“Thus the man increased greatly and had large flocks, female servants and male servants, and camels and donkeys” (Gen. 30:43).
A fundamental principle for rightly interpreting biblical narratives is that a record of a saint’s actions does not always mean God approves of those actions. The Lord may indeed condone what His servant did even if there is no explicit statement of approval. However, when His praise is not clearly stated, we must be careful about too quickly assuming God has authorized a particular act. Biblical heroes are worthy of emulation, but we cannot expect their behavior to be infallible. All of them, except Christ, were sinners (Rom. 3:23). If we forget this important truth, we might draw false conclusions from today’s passage. As we can see, Jacob does not let Laban’s removal of the unusually colored sheep and goats (30:29–36) keep him down. Instead, he alters his breeding techniques in hopes of yielding his wages.

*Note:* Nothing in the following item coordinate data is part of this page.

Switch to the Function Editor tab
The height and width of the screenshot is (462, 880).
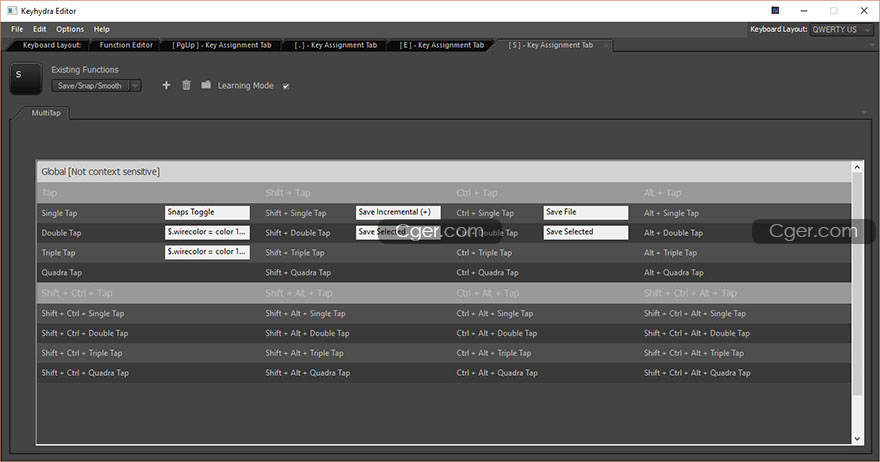pyautogui.click(x=125, y=45)
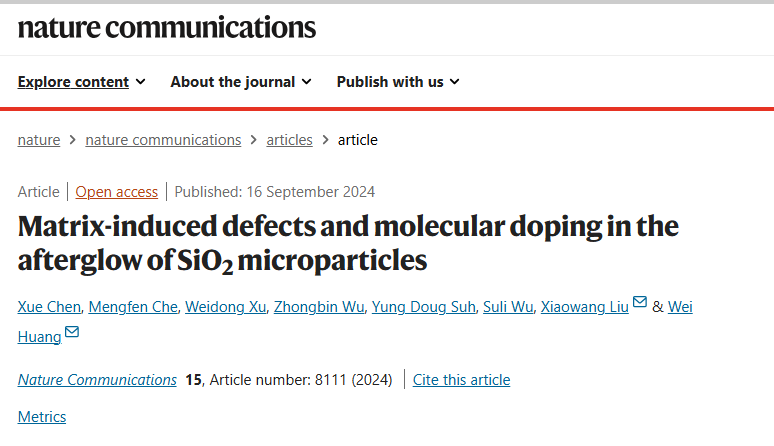Click the envelope icon beside Wei Huang
This screenshot has width=774, height=446.
tap(72, 332)
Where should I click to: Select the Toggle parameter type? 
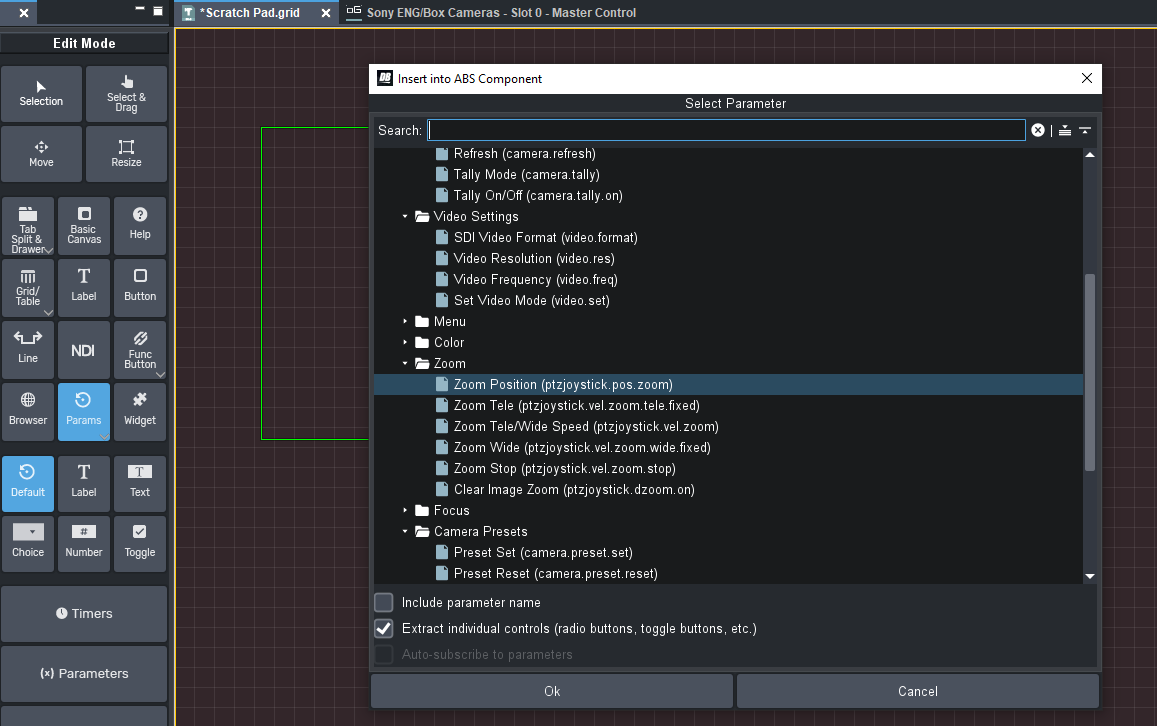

He peels bark off some trees to make them speckled with white and then has the goats breed in front of them. In addition, he has the white lambs mate while gazing upon the colored animals. Over time, the offspring of these animals bear increasing numbers of the creatures owed him as payment (vv. 37–40). Obviously, Jacob accepted the common belief of his day that an embryo could be altered based upon what its parents looked upon while mating. Notice how Moses does not say that Jacob’s increase was due to his technique. In fact, the context of this passage shows us that God worked in spite of what The Reformation Study Bible note on verse 39 calls Jacob’s “ill-founded theory of animal husbandry.” Without the Lord’s extraordinary intervention, it is difficult to imagine how Jacob’s flock could increase so rapidly in the span of six years (31:41) since Laban removed the most promising specimens for producing his son-in-law’s animals. Moreover, even Jacob later credits his success to God’s hand, not to his own scheming (v. 9). Far from affirming some erroneous view of reproduction, this story reminds us of the Creator’s invincible will. Once God purposes to bless someone, nothing can stop Him. Laban could not hold Him back, and Jacob could do nothing to take the credit for his success. All the Lord has ordained must come to pass (Job 42:2; Isa. 46:8–10).
Coram DeoLiving before the face of God
It is a great comfort to know that when the Lord purposes to bless us, there is nothing that can stop Him. We who confess Him never take this for granted, but live holy lives in gratitude for choosing us in His marvelous and undeserved grace. Know that Jesus is reigning even now and can bless you in spite of all your opposition or mistakes (1 Cor. 15:25). Let us thank Him for this marvelous favor and share the hope of this blessing with those who do not know Him.